• Excerto de texto:

————

Leonor e Madalena querem ser personagens de animação japonesa

Lisboa recebe neste fim-de-semana mais uma edição do IberAnime, o maior evento de cultura pop japonesa em Portugal. Além de anime, manga, videojogos e jogos de tabuleiro, o cosplay é uma das principais atracções do evento. Na última edição, realizada em 2013 em Gondomar, o evento contou com a eliminatória nacional do World Cosplay Summit, que permite a duas jovens portuguesas participarem este ano no maior evento de cosplay do mundo.

————

• Tarefas a realizar:
a - Responde às perguntas seguintes com base no excerto sobre o IberAnime.
(i) Em que cidade decorre neste fim-de-semana o IberAnime?
(ii) Onde e em que ano se realizou a última edição do evento?
(iii) Que eliminatória teve lugar nessa última edição?
b - Resume em duas frases o excerto sobre o IberAnime.
c - Prolonga o excerto sobre o IberAnime a partir da sua última frase.

• Informação extraída:
————

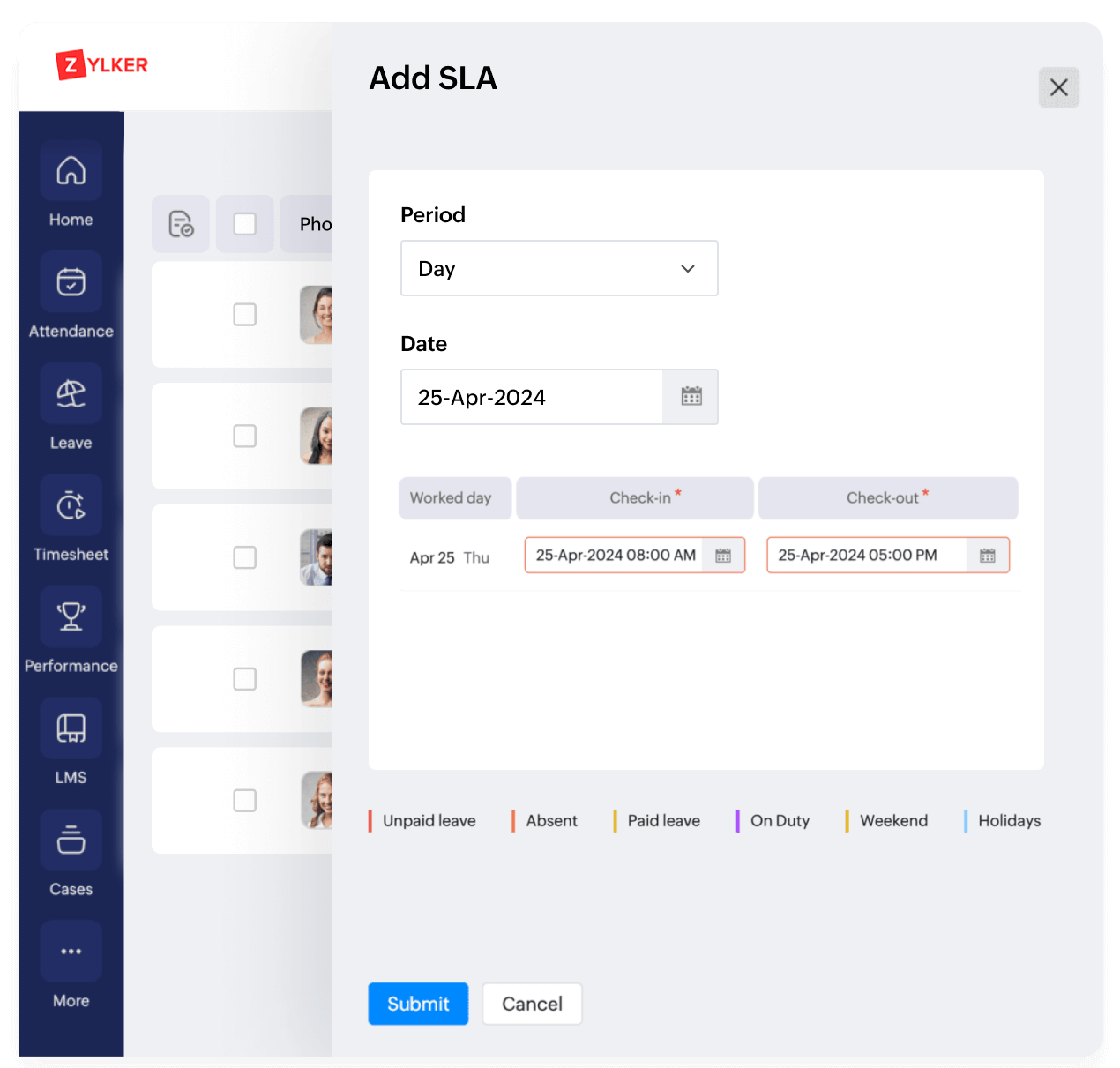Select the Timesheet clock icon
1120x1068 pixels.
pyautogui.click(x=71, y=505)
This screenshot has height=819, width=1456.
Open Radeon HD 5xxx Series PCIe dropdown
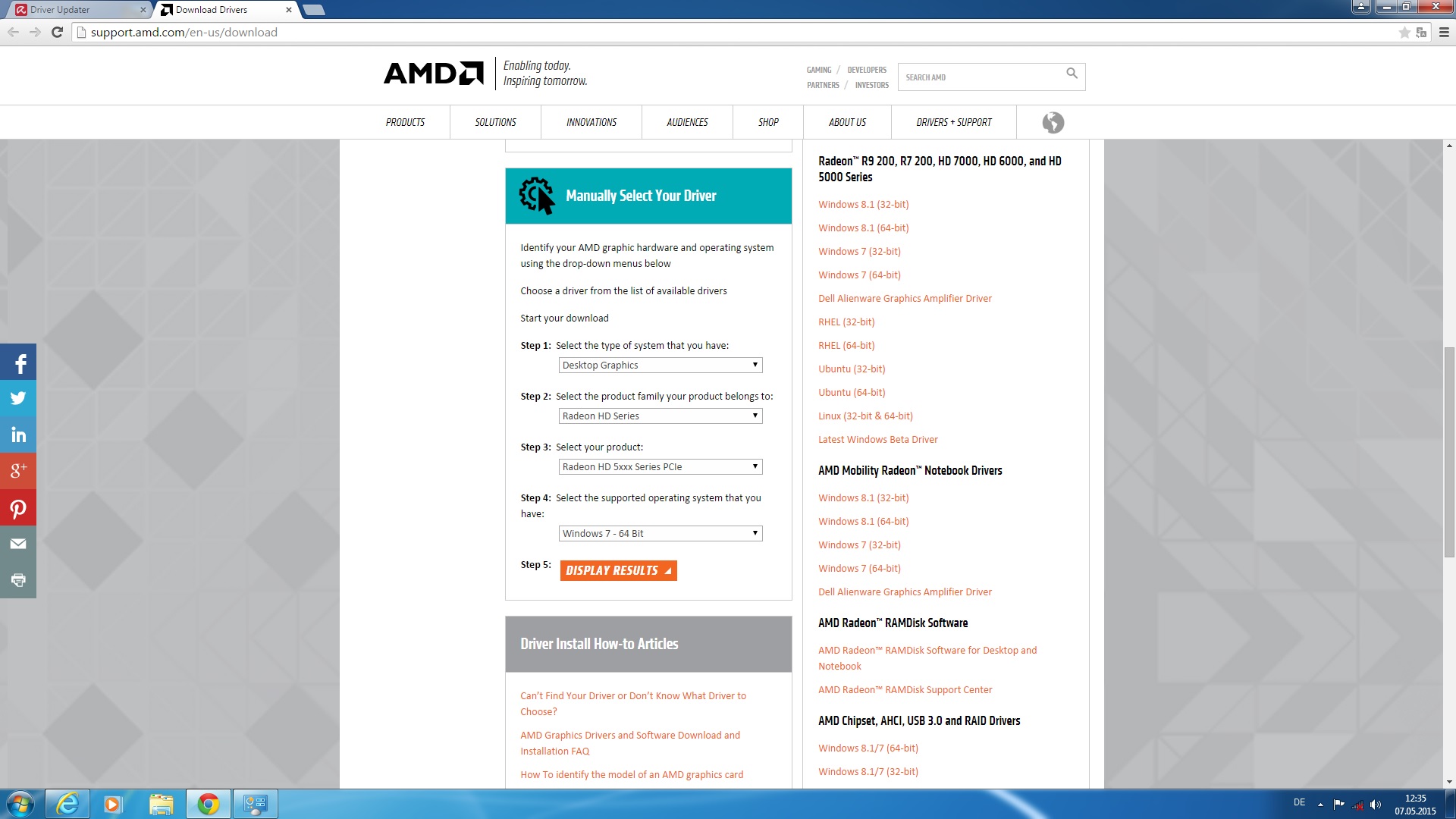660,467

————

• Resultados por tarefa:
a -
(i) Em Lisboa.
(ii) Em Gondomar, em 2013.
(iii) A eliminatória nacional do World Cosplay Summit.

b - Lisboa recebe neste fim-de-semana uma nova edição do IberAnime, o maior evento de cultura pop japonesa em Portugal. O cosplay é uma das suas principais atrações, e na edição de 2013, em Gondomar, realizou-se a eliminatória nacional do World Cosplay Summit, que permite a duas jovens portuguesas participar este ano no maior evento de cosplay do mundo.

c -
Fotogaleria
Madalena e Leonor como Astharoshe e Abel Vanda Allen
Fotogaleria
Leonor interpretando Sakura Madalena
Fotogaleria
Leonor como Freddie Mercury dos Queen Rui Rodrigues
Fotogaleria
Leonor como Sheryl Sam Felix
Fotogaleria
Leonor como Astharoshe Vanda Allen
Fotogaleria
Madalena como Sinbad Magi Vanda Allen
Fotogaleria
Madalena e Leonor como Sheryl e Alto Vanda Allen
Fotogaleria
Madalena e Leonor como Sheryl e Ranka Miguel Marques
Fotogaleria
Madalena como Makishima Shogo Felix Works

Na casa de Leonor Grácias cortam-se os primeiros tecidos para o cosplay de Sheryl e Alto, personagens do anime Macross Frontier, que a jovem de 24 anos e a sua amiga, Madalena Ramires, vão usar no World Cosplay Summit (WCS). As duas amigas são praticantes de cosplay , abreviação de costume play, um hobby bastante popular entre fãs de cultura japonesa. A actividade consiste em construir o fato, vestir-se e interpretar uma personagem de anime, manga ou videojogo.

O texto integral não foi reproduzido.